Auszuführende Aufgaben
a: Gib den Abschnitt der Rezension zu „Yeager“ wieder, beginnend mit „Ich habe die“ und weiter bis einschließlich „keine Fortsetzungen darstellen.“. Ersetze dabei „Raumschiffen“ durch „Sternenschiffen“.
b: Schreibe die Rezension zu „Yeager“ im Anschluss an ihren letzten Satz weiter.
+++ Vorliegender Text
C.J. Cherryh: Yeager
Eine hatte Frau
in einem harten Universum
C.J. Cherryh: Yeager
(Heyne 06/4824)
Man kann nicht gerade sagen, daß sich C.J. Cherryh durch einen
ganz bestimmten Stil auszeichnet. Es ist nicht möglich, zu behaupten,
sie schreibe entweder spannend oder langweilig, actionbetont oder gefühlsduselig.
Ich habe die "Morgaine"-Trilogie frustriert weggelegt, weil dieser Fantasy(?)-Roman
mir sterbensöde vorkam. Und ich habe mich verbissen durch die zähe
Handlung des ersten Bandes der "Cyteen"-Trilogie gekämpft, wofür
ich mit fast atemberaubender Action im Rest der drei Bücher belohnt
wurde. Eins kann man wohl doch sagen: Cherryh schreibt SF besser als Fantasy.
"Yeager" gehört zum sogenannten Pell-Zyklus, der außerdem
noch die Bände "Pells Stern", "Kauffahrers Glück" und "40000
in Gehenna" umfaßt, und in dessen Universum auch die "Cyteen"-Trilogie
handelt. Eine Menschheit der fernen Zukunft hat sich über eine Reihe
von Welten der Galaxis verteilt, treibt Handel miteinander, fliegt mit
Raumschiffen umher - und führt erbarmungslose Raumkriege. Die Bestandteile
des Zyklus hängen nur über die Welt miteinander zusammen, nicht
über Personen, so daß sie keine Fortsetzungen darstellen.
Yeager gehört für mich zu den besten - lesbarsten - Büchern
der Autorin. Die Handlung um die Space Marine Yeager ist spannend und wird
rasant erzählt. Mit dem Pell-Universum habe ich zwar so meine Schwierigkeiten,
aber wenn ich diese beiseite ließ, konnte ich das Buch mit großem
Interesse lesen.
Ein Wort zu meinen Problemen.
++++++
+++ Datenabschnitt
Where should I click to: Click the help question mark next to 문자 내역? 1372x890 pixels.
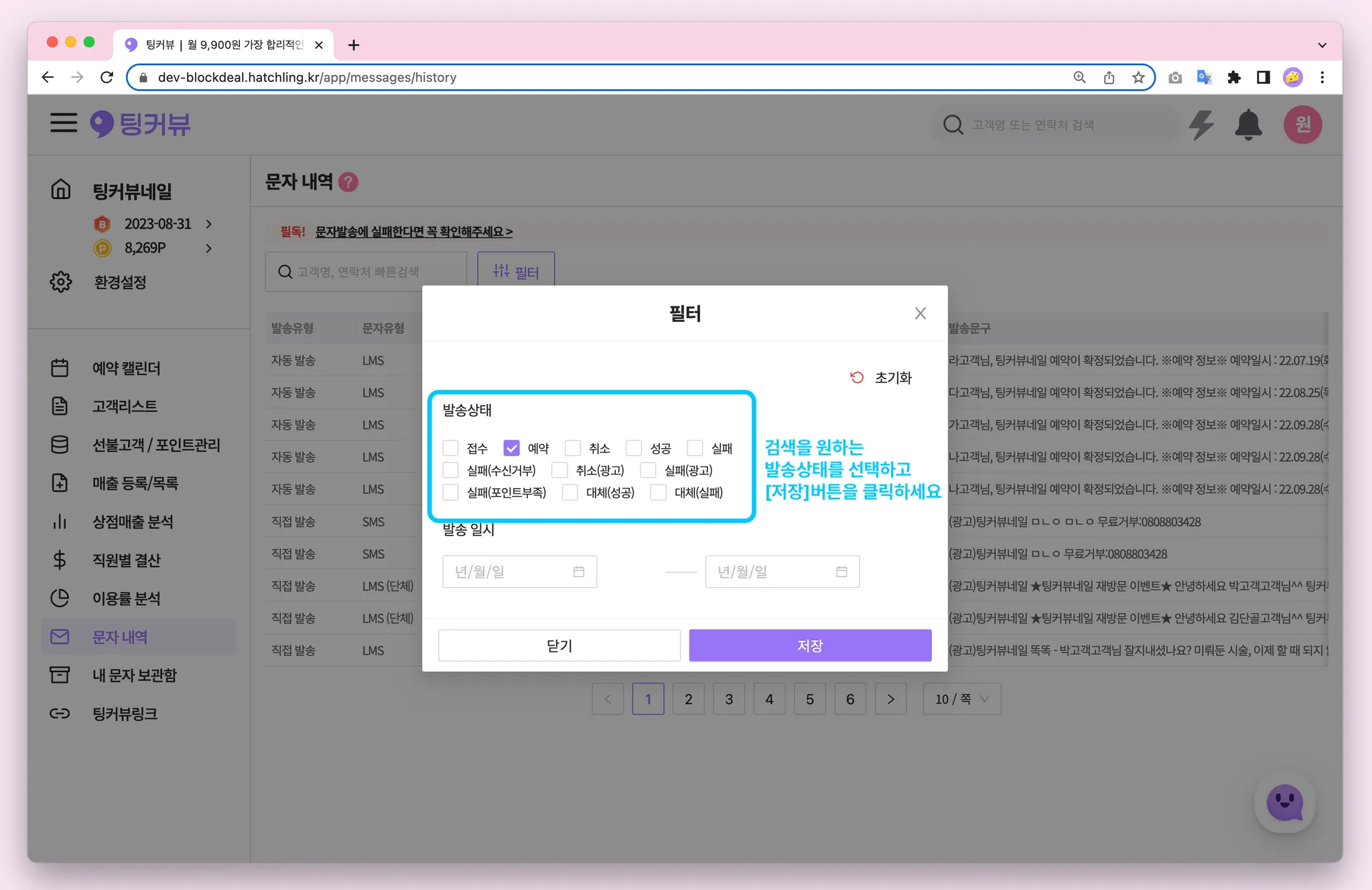tap(348, 182)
++++++
Ausgaben
a:
Ich habe die "Morgaine"-Trilogie frustriert weggelegt, weil dieser Fantasy(?)-Roman
mir sterbensöde vorkam. Und ich habe mich verbissen durch die zähe
Handlung des ersten Bandes der "Cyteen"-Trilogie gekämpft, wofür
ich mit fast atemberaubender Action im Rest der drei Bücher belohnt
wurde. Eins kann man wohl doch sagen: Cherryh schreibt SF besser als Fantasy.
"Yeager" gehört zum sogenannten Pell-Zyklus, der außerdem
noch die Bände "Pells Stern", "Kauffahrers Glück" und "40000
in Gehenna" umfaßt, und in dessen Universum auch die "Cyteen"-Trilogie
handelt. Eine Menschheit der fernen Zukunft hat sich über eine Reihe
von Welten der Galaxis verteilt, treibt Handel miteinander, fliegt mit
Sternenschiffen umher - und führt erbarmungslose Raumkriege. Die Bestandteile
des Zyklus hängen nur über die Welt miteinander zusammen, nicht
über Personen, so daß sie keine Fortsetzungen darstellen.

b:
Es gilt ja als ein nicht zu verwirklichendes Vorhaben, als SF-Autor
eine tatsächlich fremdartige Welt bzw. Gesellschaft zu schildern,
Menschen (oder Aliens), die von völlig anderen Motiven und Gedanken
bewegt werden als wir. Der Autor ist erstens natürlich seiner eigenen
Welt verhaftet, und zweitens will er ja sicher, daß ihn der Leser
versteht. Somit kann man sich nie sehr weit vom menschlichen Standpunkt
entfernen. Cherryh ist auf diesem Weg allerdings einen großen Schritt
gegangen. Ihre Menschheit der Zukunft ist von einer überraschenden
Andersartigkeit. Leider im negativen Sinne. Mich befremdet die Moral und
Gedankenwelt der Cherryhschen Helden, um nicht zu sagen, sie stößt
mich ab. Obwohl - so abwegig ist das alles gar nicht, was dort geschieht.
In der "Cyteen"-Trilogie stehen Menschen im Mittelpunkt, die für Profitzwecke
gezüchtet und manipuliert wurden, und die man praktisch als Sklaven
hält. Machtkämpfe spielen sich mit skrupellosester Härte
ab, ein Menschenleben gilt gar nichts. Diese Erscheinungen ziehen sich
überall durch die Darstellung der Gesellschaft. Eigentlich könnte
man vieles als Extrapolation der Gegenwart auffassen, als eine Art galaktischer
Kapitalismus. Der Profit ist alles, die treibende Kraft hinter jeder Erscheinung.
Aus diesem Grund gab es auch die "Company-Kriege" zwischen der Erd Company,
einer Art gesamtirdischem Monopol, und der Union bzw. der Allianz. Die
Flotte der Company löste sich im Verlauf des Krieges immer mehr von
der Erde, bis sie praktisch auf eigene Rechnung handelte. Nach Kriegsende
hörte sie damit auch nicht auf. In dieser Nachkriegsperiode handelt
übrigens das Buch.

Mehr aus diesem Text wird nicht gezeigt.